Battery state of charge estimation using a load-classifying neural network

Battery state-of-charge estimation is an important component in battery management system design. Many known issues with lithium ion batteries such as performance decay, accelerated aging and even hazardous incidents were associated with faulty state-of-charge estimation. Different estimation algorithms can be summarized in a nutshell as: 1) modeless approaches, i.e. columbic counting; 2). model based observers, i.e. extended Kalman filter; and 3). data driven nonlinear models, i.e. neural networks, and learning machines. This paper adopts the third approach, and proposes a new architecture for SoC estimation using a load-classifying neural network. This approach pre-processes battery inputs and categorizes battery operation modes as idle, charge and discharge, with three neural networks trained in parallel.

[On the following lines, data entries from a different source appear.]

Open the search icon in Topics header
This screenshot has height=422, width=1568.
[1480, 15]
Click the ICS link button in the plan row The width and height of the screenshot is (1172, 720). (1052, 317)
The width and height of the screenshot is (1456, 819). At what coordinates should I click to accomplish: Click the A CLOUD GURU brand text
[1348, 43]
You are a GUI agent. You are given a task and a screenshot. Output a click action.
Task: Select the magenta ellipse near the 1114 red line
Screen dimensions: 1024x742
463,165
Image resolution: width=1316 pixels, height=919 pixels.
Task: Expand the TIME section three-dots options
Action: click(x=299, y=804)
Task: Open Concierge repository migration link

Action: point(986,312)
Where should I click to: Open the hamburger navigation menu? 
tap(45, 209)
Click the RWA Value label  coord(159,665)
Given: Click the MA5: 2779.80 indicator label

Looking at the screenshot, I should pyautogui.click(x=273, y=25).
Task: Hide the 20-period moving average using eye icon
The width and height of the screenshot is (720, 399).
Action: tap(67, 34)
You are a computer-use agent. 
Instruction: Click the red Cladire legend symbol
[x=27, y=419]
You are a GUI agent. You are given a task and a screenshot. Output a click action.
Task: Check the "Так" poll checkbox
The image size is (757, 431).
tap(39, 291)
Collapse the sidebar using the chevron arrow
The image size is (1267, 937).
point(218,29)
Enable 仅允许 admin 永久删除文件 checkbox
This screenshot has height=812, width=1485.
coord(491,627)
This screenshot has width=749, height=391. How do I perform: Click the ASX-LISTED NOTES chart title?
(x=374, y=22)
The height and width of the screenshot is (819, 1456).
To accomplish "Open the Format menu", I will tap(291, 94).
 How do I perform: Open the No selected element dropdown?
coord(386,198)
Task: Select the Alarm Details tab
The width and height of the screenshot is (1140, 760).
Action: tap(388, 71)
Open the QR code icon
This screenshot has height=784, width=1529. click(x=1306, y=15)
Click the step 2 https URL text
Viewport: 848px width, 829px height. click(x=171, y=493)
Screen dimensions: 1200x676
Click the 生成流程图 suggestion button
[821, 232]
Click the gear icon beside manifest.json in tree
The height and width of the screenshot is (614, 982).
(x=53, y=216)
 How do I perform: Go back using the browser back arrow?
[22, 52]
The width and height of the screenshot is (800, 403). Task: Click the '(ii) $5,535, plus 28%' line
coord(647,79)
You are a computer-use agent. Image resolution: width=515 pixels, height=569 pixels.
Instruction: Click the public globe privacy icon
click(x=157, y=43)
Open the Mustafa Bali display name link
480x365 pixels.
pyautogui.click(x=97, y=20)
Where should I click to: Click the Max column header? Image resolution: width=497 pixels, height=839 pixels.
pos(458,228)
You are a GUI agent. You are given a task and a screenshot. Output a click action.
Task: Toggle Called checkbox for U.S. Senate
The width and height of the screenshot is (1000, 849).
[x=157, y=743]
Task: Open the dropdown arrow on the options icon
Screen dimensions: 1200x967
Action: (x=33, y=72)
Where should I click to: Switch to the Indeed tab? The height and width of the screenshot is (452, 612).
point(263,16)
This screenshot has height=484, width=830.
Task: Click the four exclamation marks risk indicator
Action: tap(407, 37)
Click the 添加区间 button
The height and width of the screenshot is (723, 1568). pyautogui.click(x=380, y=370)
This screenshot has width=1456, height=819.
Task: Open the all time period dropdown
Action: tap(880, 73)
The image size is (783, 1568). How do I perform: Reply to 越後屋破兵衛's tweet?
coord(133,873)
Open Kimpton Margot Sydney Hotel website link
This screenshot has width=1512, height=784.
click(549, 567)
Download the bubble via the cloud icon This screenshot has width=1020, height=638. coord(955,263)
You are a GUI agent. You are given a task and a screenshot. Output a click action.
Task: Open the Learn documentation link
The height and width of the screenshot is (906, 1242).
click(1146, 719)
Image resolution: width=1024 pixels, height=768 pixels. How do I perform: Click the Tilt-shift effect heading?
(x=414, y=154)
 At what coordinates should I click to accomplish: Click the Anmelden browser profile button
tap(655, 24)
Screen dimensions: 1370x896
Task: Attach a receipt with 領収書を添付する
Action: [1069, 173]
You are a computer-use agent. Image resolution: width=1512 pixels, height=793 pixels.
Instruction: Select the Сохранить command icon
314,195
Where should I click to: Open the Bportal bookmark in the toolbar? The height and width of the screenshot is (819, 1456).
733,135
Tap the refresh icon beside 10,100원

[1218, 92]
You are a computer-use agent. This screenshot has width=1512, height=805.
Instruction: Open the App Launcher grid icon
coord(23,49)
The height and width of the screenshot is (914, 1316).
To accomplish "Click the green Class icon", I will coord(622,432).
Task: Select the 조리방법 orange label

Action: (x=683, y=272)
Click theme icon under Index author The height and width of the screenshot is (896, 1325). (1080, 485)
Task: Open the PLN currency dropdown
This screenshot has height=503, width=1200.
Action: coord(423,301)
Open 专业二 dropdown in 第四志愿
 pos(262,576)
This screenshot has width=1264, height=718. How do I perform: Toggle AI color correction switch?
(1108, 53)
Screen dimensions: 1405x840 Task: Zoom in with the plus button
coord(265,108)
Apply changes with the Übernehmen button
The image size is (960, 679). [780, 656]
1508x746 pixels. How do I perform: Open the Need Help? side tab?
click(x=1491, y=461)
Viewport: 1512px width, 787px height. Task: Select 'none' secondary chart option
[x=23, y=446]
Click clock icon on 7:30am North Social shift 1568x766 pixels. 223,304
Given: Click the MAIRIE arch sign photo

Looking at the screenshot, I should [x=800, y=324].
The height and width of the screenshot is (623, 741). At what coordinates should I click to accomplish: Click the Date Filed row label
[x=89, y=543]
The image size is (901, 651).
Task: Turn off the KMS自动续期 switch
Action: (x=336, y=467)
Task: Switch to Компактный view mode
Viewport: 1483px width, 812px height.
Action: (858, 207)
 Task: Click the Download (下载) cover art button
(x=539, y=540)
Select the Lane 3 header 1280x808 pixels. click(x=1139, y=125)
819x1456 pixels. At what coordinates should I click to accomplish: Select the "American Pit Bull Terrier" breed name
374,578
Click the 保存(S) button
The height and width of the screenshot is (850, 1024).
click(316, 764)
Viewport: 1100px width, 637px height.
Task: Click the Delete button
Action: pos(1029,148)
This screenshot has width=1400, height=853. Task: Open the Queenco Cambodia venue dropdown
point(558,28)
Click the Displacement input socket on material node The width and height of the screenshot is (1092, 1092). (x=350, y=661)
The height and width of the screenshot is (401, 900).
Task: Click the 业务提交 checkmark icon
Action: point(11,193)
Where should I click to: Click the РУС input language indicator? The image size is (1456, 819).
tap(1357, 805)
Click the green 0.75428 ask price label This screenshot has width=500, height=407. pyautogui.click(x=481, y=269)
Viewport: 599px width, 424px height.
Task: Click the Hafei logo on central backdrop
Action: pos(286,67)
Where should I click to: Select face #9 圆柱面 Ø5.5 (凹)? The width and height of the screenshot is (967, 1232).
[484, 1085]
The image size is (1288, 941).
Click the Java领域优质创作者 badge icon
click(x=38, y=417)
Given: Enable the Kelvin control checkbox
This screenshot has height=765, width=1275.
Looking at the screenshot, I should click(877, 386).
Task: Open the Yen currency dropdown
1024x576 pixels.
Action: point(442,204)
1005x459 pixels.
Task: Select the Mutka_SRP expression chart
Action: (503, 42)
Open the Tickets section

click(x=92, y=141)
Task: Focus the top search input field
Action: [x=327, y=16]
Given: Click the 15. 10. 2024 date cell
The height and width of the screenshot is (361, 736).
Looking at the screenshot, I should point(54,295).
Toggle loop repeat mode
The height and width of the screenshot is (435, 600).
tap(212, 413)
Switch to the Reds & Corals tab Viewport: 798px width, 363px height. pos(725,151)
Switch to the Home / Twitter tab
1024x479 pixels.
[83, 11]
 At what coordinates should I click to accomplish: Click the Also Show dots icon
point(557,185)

Using a vehicle drive cycle load profile for model training and a pulse test duty cycle for validation, the proposed method yields a 3.8% average estimation error. This result demonstrates that data driven machine learning approach can deliver estimation performance comparable with other advanced observer designs. The neural network however has a simpler model training procedure, boarder choice of training data, and smaller computational cost. In addition, with simple filtering and output constraints, estimation error spikes associated with 'uncharted' inputs can be effectively suppressed. (C) 2016 Published by Elsevier Ltd.